I couldn’t miss this concert. Blanco White had become the hottest music celebrity on my list, and the three-and-a-half-hour drive to Chicago wasn’t a choice.
It all started in a coffee shop in Breckenridge this summer. Cell service was sparse where I was staying, so I whipped out my laptop for the important business — finding the perfect dress for a wedding four months from now.
Click, click, click. I was in my own little virtual world of cocktail dresses.
Coffee shops are known for mellow music. It’s even become its own genre in recent years. At its worst, it’s the background noise to a cappuccino machine growling loudly. At its best, it’s tune you hum on the way to your car.
Click, click, click, I carried away.
But then a wave of sound hit my ears. I couldn’t ignore the tune that was filling the shop. The rumble of coffee grounds became the mundane background music, the tune headlining the stage.
“Quick,” I said to my best friend, breaking away from my computer screen. “We need to figure out the name of this song right now.”
Later, when we were driving home, an ideal situation for soft music and light conversation, I remembered the song and pulled out my phone.
From its opening notes, the song was an experience, a plucking ukulele juxtaposing the sound of an electric guitar and a softly shaking maraca. The lead singer’s voice moved seamlessly over the instruments.
When the song finished, I clicked another. And then another. Violins, accordions, and flutes wove together to create a unique folk sound with unmistakable Spanish influence.
Blanco White: He wasn’t famous. In fact, I’d never heard of him before. When I dug deeper, I found he had only 127 followers on Twitter, and 6,000 views on one of his first Youtube videos. His music was incredible, but who was there to applaud?
Painters miss the gasps and silent tears of the viewers who walk past their work in an art exhibit. Composers seldom see the reactions of an audience hearing their commissioned work for the first time. Music artists aren’t in the car with their listeners as they smile at each other and click another song. And another. And another.
These moments that are our greatest joys are the composer’s motivation for the lonely hours with a pen and a paper or in a recording studio, but they’re never there to witness.

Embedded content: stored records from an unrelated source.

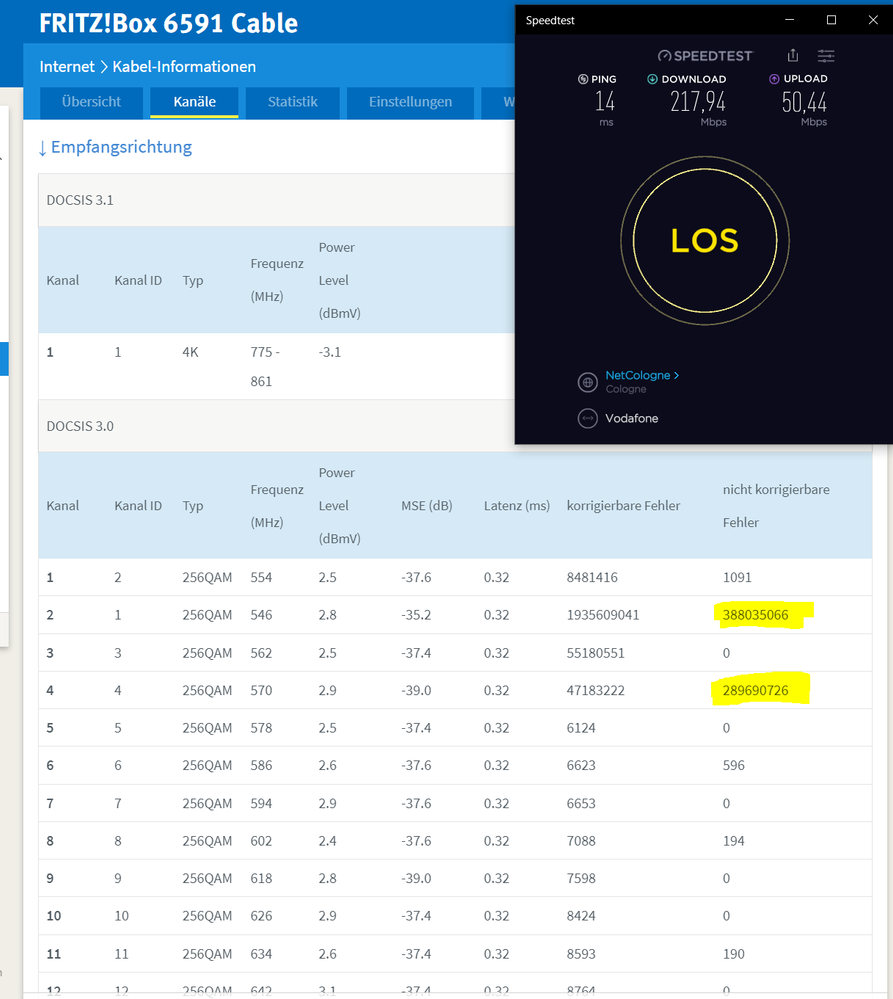Click the Speedtest share icon
Image resolution: width=893 pixels, height=999 pixels.
coord(793,55)
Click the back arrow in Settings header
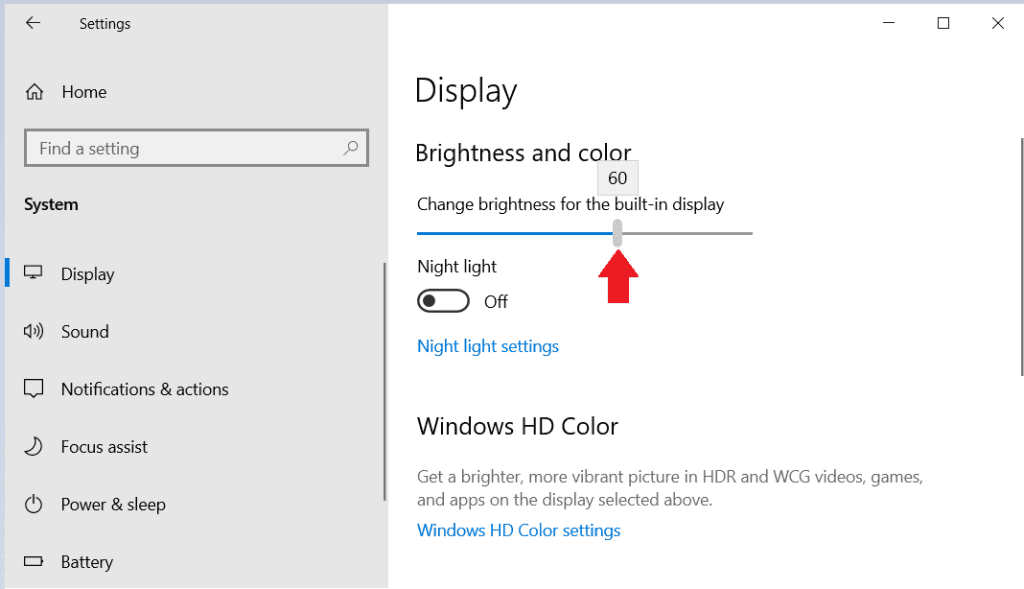The width and height of the screenshot is (1024, 589). click(x=33, y=23)
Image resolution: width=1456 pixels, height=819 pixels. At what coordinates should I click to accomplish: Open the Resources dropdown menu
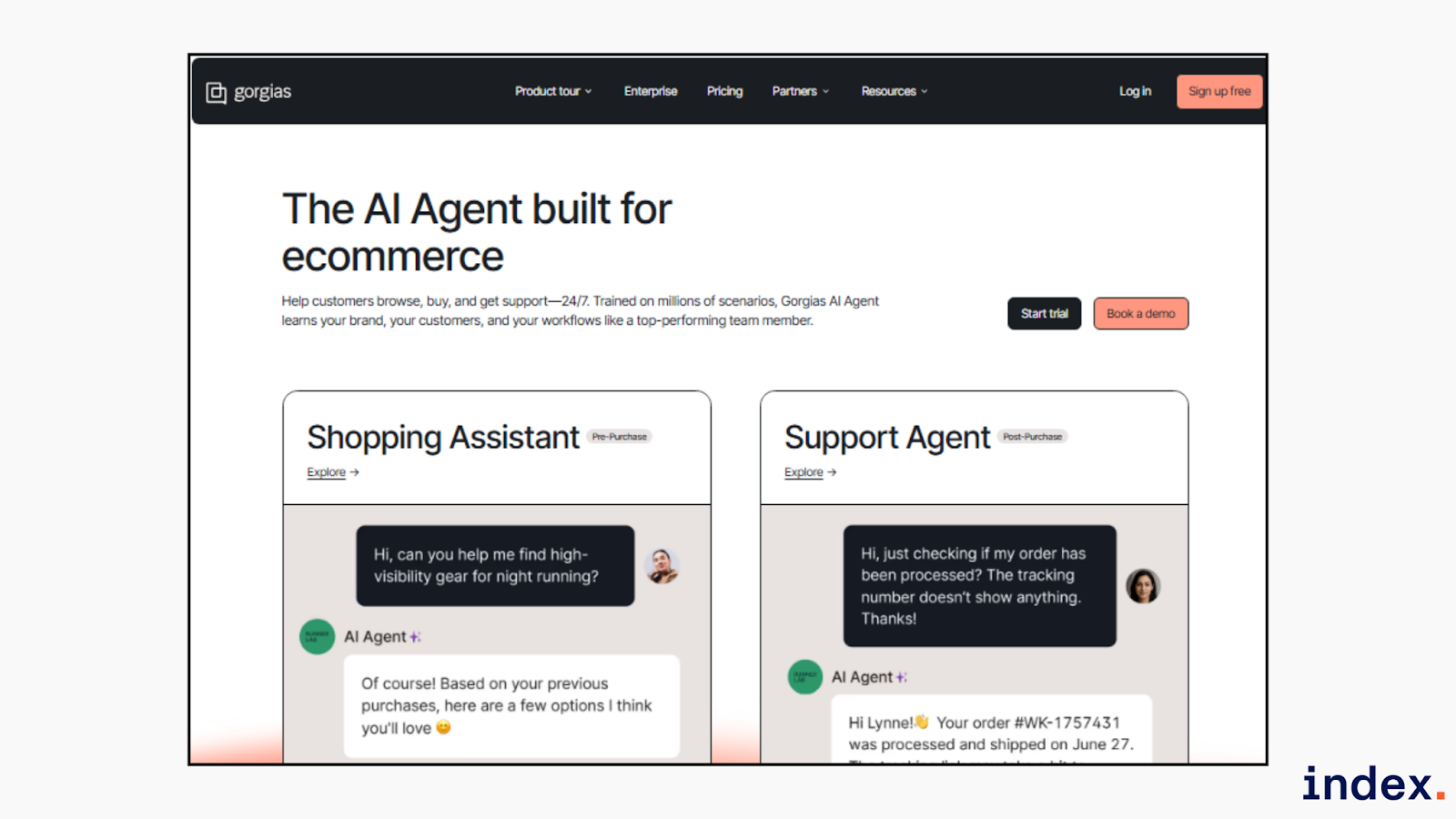894,91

I walked into Space Theatre in Chicago on Tuesday night for my first Blanco White concert and smiled. It was darkly lit, 70 or so people scattered through the room. To my left, bartenders entertained their guests, mixing drinks and handing out a good time.
The familiar sounds slowly hit my ears. Immediately, I was carried back to the cozy mountain town and the coffee shop.
I talked to Blanco White after the show, and the band’s humility matched its sound. They loved what they did, and maybe that’s why I loved their music. I’d heard the passion months earlier, in the car.
It was a celebration of the joy of simply making music.
So, to the artist who can’t fly out to his latest art exhibit, thank you. To the musician who can’t sit in the backseat of my jam-popping car ride, thank you. To the composer who wasn’t a part of the audience listening to the premiere of his piece, thank you.
Our applause may be silent, but we clap our hands nonetheless.